→ What the exercise asks: Starting at the first line, copy the data below through to the end, exactly.

(Collected data)
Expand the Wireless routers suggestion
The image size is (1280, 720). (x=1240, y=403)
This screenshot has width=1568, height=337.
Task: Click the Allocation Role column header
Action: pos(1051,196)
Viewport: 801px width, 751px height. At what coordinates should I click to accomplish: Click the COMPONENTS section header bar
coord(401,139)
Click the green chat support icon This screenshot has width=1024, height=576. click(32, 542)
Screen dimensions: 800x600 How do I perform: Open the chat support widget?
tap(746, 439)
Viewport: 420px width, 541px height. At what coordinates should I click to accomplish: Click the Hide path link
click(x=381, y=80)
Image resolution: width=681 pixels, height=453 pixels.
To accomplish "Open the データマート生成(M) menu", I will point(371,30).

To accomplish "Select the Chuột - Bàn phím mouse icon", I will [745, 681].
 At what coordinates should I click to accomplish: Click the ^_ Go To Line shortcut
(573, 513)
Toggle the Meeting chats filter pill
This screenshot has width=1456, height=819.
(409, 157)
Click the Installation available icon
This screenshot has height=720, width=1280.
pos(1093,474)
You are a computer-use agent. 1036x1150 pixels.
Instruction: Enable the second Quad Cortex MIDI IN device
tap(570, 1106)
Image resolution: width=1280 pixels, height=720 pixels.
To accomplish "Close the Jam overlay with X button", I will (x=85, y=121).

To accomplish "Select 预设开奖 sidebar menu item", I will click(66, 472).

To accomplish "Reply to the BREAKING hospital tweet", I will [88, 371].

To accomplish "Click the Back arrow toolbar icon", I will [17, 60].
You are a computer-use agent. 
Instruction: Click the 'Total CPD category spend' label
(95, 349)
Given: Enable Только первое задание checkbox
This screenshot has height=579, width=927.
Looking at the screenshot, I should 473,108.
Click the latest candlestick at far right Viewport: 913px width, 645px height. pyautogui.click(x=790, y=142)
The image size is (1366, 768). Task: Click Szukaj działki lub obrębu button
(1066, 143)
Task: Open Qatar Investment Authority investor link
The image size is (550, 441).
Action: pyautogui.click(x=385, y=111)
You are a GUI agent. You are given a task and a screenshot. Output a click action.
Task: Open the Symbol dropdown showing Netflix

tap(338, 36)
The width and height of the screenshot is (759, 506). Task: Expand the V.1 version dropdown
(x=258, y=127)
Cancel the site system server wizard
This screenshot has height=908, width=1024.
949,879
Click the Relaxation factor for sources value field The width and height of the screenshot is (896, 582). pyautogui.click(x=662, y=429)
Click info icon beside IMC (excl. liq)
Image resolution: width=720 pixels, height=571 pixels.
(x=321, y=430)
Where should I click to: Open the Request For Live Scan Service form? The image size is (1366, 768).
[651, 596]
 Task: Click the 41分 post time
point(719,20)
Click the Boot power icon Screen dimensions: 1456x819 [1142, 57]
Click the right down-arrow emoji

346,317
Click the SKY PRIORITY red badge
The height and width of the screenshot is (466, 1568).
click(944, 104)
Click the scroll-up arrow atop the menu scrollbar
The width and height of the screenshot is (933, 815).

→ Solution to this task:
Expand the Wireless routers suggestion
The image size is (1280, 720). (x=1240, y=403)
This screenshot has width=1568, height=337.
Task: Click the Allocation Role column header
Action: pos(1051,196)
Viewport: 801px width, 751px height. At what coordinates should I click to accomplish: Click the COMPONENTS section header bar
coord(401,139)
Click the green chat support icon This screenshot has width=1024, height=576. click(32, 542)
Screen dimensions: 800x600 How do I perform: Open the chat support widget?
tap(746, 439)
Viewport: 420px width, 541px height. At what coordinates should I click to accomplish: Click the Hide path link
click(x=381, y=80)
Image resolution: width=681 pixels, height=453 pixels.
To accomplish "Open the データマート生成(M) menu", I will point(371,30).

To accomplish "Select the Chuột - Bàn phím mouse icon", I will [745, 681].
 At what coordinates should I click to accomplish: Click the ^_ Go To Line shortcut
(573, 513)
Toggle the Meeting chats filter pill
This screenshot has width=1456, height=819.
(409, 157)
Click the Installation available icon
This screenshot has height=720, width=1280.
pos(1093,474)
You are a computer-use agent. 1036x1150 pixels.
Instruction: Enable the second Quad Cortex MIDI IN device
tap(570, 1106)
Image resolution: width=1280 pixels, height=720 pixels.
To accomplish "Close the Jam overlay with X button", I will (x=85, y=121).

To accomplish "Select 预设开奖 sidebar menu item", I will click(66, 472).

To accomplish "Reply to the BREAKING hospital tweet", I will [88, 371].

To accomplish "Click the Back arrow toolbar icon", I will [17, 60].
You are a computer-use agent. 
Instruction: Click the 'Total CPD category spend' label
(95, 349)
Given: Enable Только первое задание checkbox
This screenshot has height=579, width=927.
Looking at the screenshot, I should 473,108.
Click the latest candlestick at far right Viewport: 913px width, 645px height. pyautogui.click(x=790, y=142)
The image size is (1366, 768). Task: Click Szukaj działki lub obrębu button
(1066, 143)
Task: Open Qatar Investment Authority investor link
The image size is (550, 441).
Action: pyautogui.click(x=385, y=111)
You are a GUI agent. You are given a task and a screenshot. Output a click action.
Task: Open the Symbol dropdown showing Netflix

tap(338, 36)
The width and height of the screenshot is (759, 506). Task: Expand the V.1 version dropdown
(x=258, y=127)
Cancel the site system server wizard
This screenshot has height=908, width=1024.
949,879
Click the Relaxation factor for sources value field The width and height of the screenshot is (896, 582). pyautogui.click(x=662, y=429)
Click info icon beside IMC (excl. liq)
Image resolution: width=720 pixels, height=571 pixels.
(x=321, y=430)
Where should I click to: Open the Request For Live Scan Service form? The image size is (1366, 768).
[651, 596]
 Task: Click the 41分 post time
point(719,20)
Click the Boot power icon Screen dimensions: 1456x819 [1142, 57]
Click the right down-arrow emoji

346,317
Click the SKY PRIORITY red badge
The height and width of the screenshot is (466, 1568).
click(944, 104)
Click the scroll-up arrow atop the menu scrollbar
The width and height of the screenshot is (933, 815).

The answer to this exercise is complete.